PASSAGE GIVEN.

————

Sun Microsystems has upgraded the Internet Archive to a capacity of 4.5 petabytes.

The archive has been recording a snapshot of all the information on the web every two months since 1997, storing it in a searchable online archive known as the Wayback Machine.

"The Internet Archive offers long-term digital preservation to the ephemeral internet," said Brewster Kahle, founder of the Internet Archive organisation.

"As more of the world's most valuable information moves online and data grows exponentially, the Internet Archive will serve as a living history to ensure that future generations can access and continue to preserve these important documents over time."

The entire system is installed in a single shipping container containing 63 Sun Fire x4500 servers running multi-core x86 processors. The system is run on Solaris 10 with ZFS.

"We have worked closely with the Internet Archive to ensure that the right technology platform is in place to handle and manage growing amounts of the world's most valuable data, and that it lives on for future generations," said Dave Douglas, chief sustainability officer and senior vice president of cloud computing at Sun.

The Internet Archive is run from a site in the Presidion complex in San Francisco, and currently holds around three petabytes of data. This increases by around 100 terabytes each time the web is mirrored.

The information was held in an offsite datacentre, and Sun will now host the container on its Santa Clara campus.

————

STORED RECORDS.

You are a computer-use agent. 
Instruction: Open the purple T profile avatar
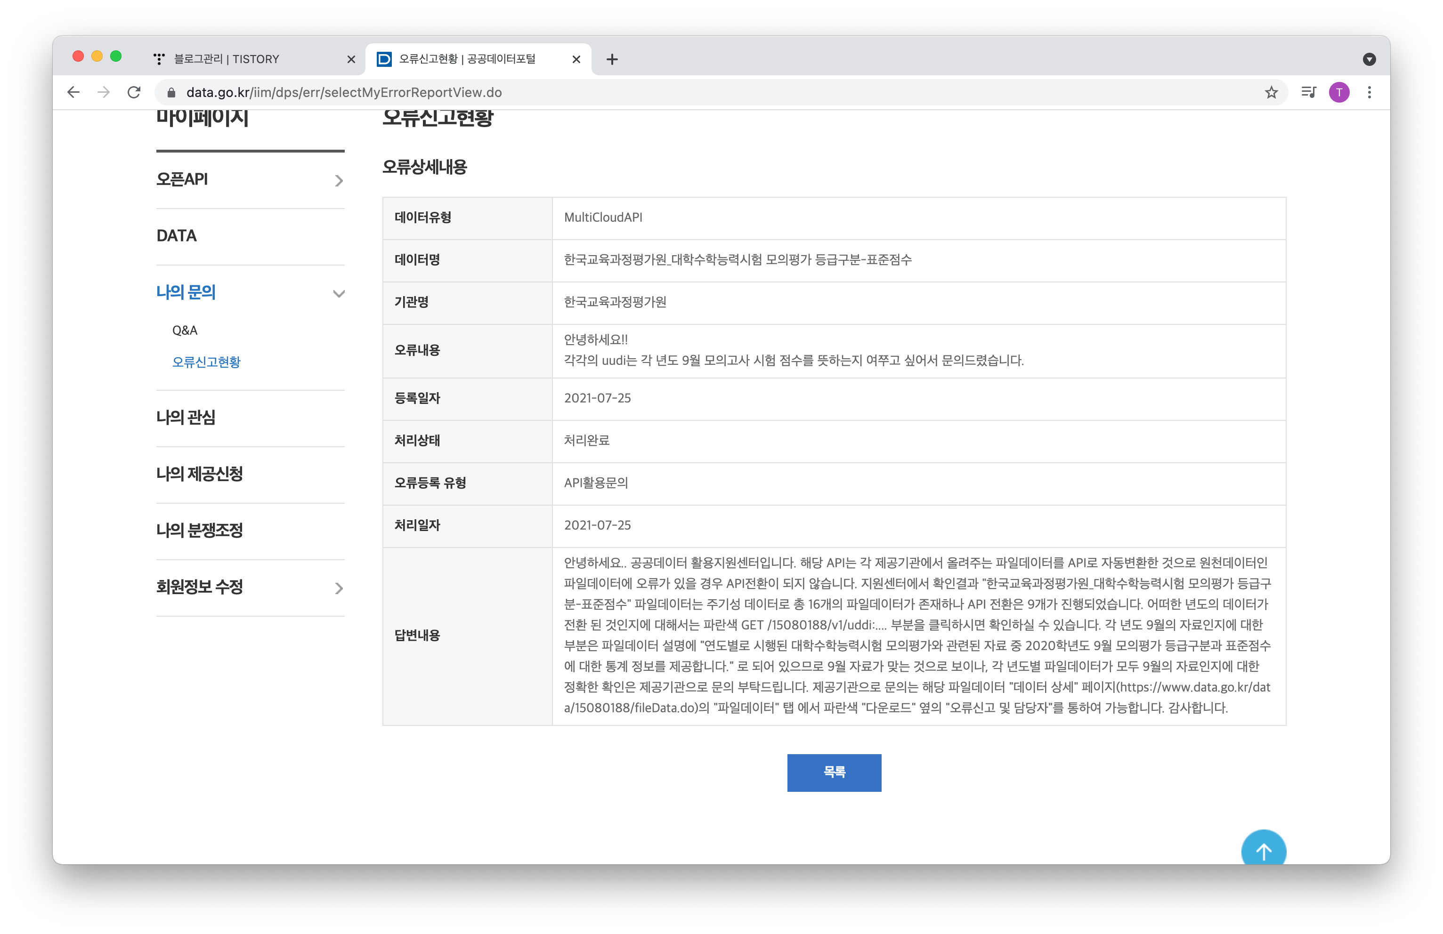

————

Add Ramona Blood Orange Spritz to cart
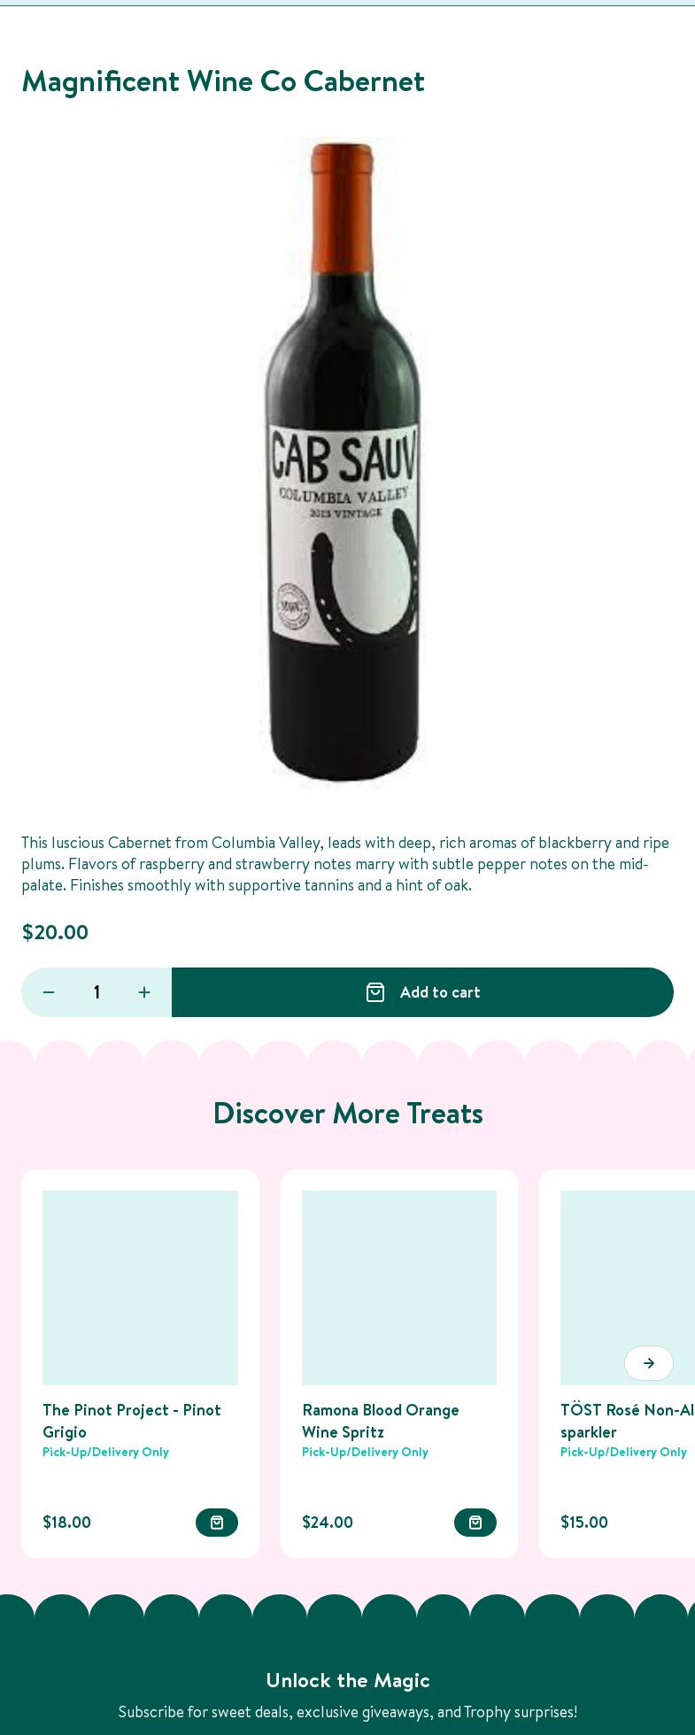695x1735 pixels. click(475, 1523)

————

TASKS TO COMPLETE.
#1 Return everything in the Internet Archive article from "The archive has" down to "the Wayback Machine.".
#2 According to the Internet Archive article, how many Sun Fire x4500 servers are in the shipping container?
The lines have no connection to the article on the Internet Archive upgrade.

RESULTS BY TASK.
#1
The archive has been recording a snapshot of all the information on the web every two months since 1997, storing it in a searchable online archive known as the Wayback Machine.

#2 The container holds 63 Sun Fire x4500 servers.